Autoreactive B cell tetramer analysis reveals a type I interferon-mediated marginal zone precursor B cell defect in autoimmune BXD2 mice (BA12P.102)

Abstract

Abstract In human systemic lupus erythematosus and rheumatoid arthritis, development of self-reactive B cells has been associated with defective B-cell checkpoints prior to somatic hypermutation and class-switch recombination in germinal centers (GCs). To identify mechanisms leading to checkpoint defects in the periphery, sera from BXD2 autoimmune mice were screened on a PEPperPRINT Microarray.

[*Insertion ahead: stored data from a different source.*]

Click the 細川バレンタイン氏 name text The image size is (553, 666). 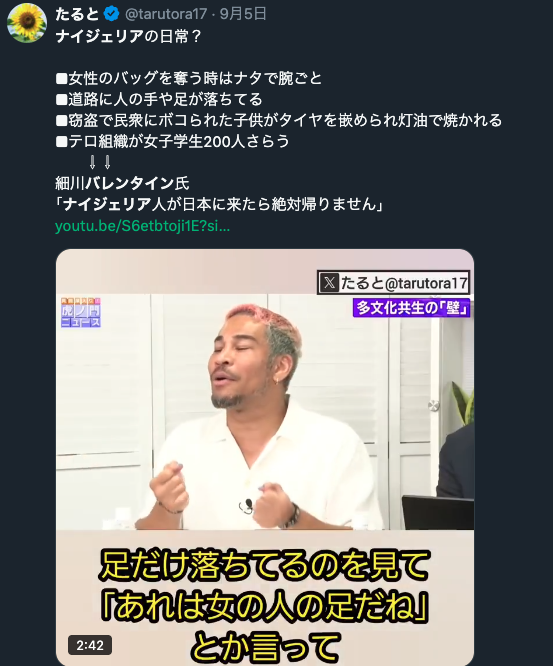pyautogui.click(x=122, y=183)
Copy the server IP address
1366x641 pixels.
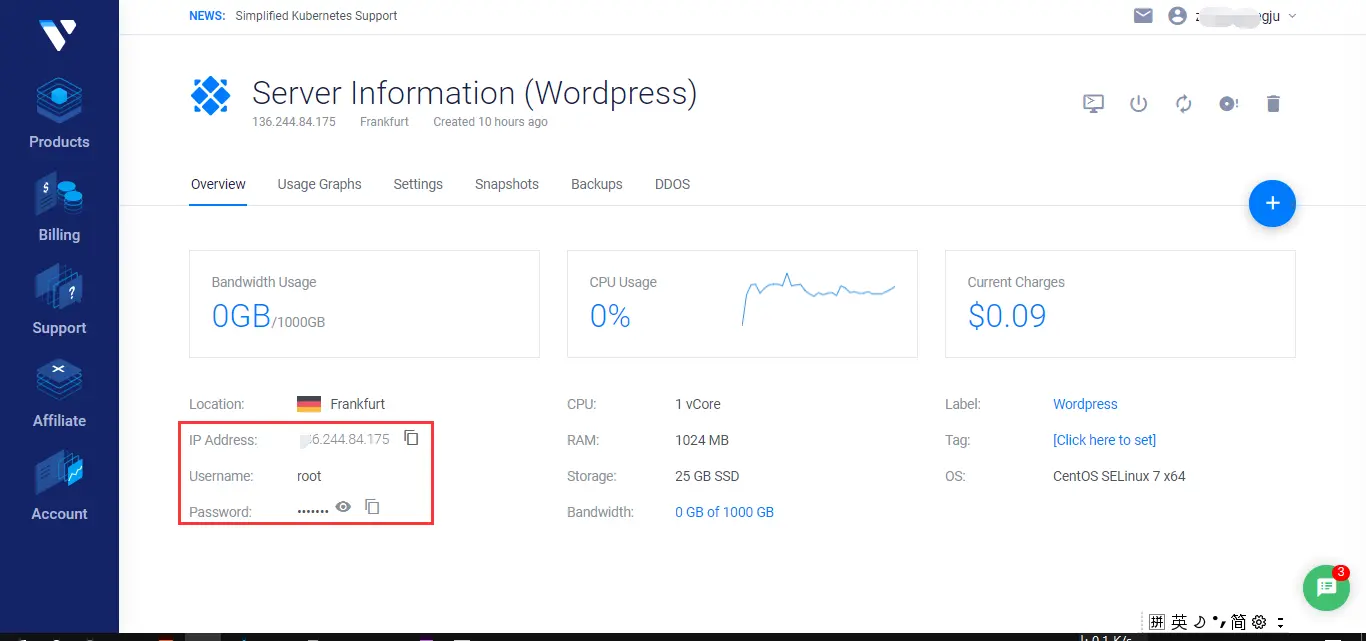pyautogui.click(x=411, y=437)
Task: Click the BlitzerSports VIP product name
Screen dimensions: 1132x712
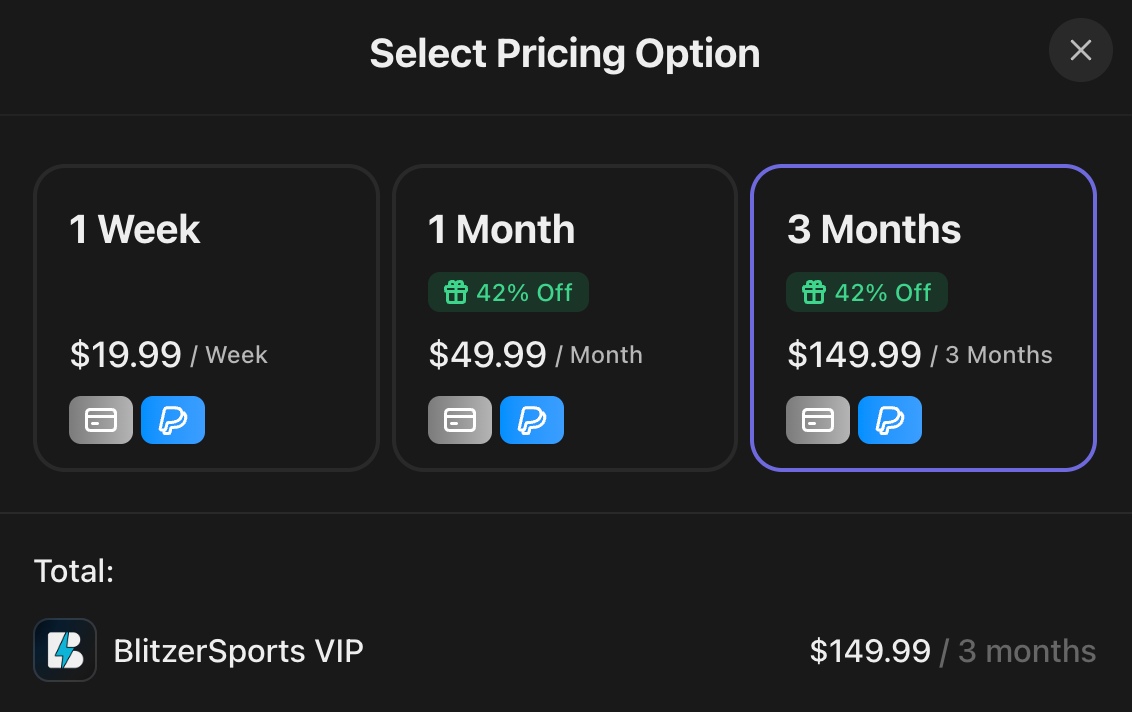Action: click(x=238, y=652)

Highly specific autoepitopes were narrowed down via Discotope epitope analysis and high-throughput ELISA and ELISPOT analyses. Three peptides La, snRNP, and fibromodulin-citrulline (fib-cit) were used to make tetramers (tet) for characterization of B cell subsets in the spleen. Analysis of fib-cit tet+ B cells revealed an age-dependent 5 fold increase in tet+ B cells, especially within the marginal zone-precursor (MZ-P) (10.6% vs 4.85%) and GC (7.3% vs 0%) subsets, in BXD2 vs B6 mice. While the total frequency of La and snRNP tet+ B cells was not different in BXD2 vs B6, there was also an increase in the MZ-P (7.66% vs 1.51%) phenotype. Sorted tet+ B cells exhibited a >100-fold enhanced ability to secrete specific autoAb compared to tet- B cells. Additionally, there was significantly higher CD69 expression (75.5% vs 5.71%), a type I interferon (IFN)-induced protein in MZ-P B cells in BXD2 vs B6 mice. Together, these results establish a general method for characterization of autoAg specific B cells and suggest a checkpoint defect at the MZ-P stage as a result of type I IFN stimulation.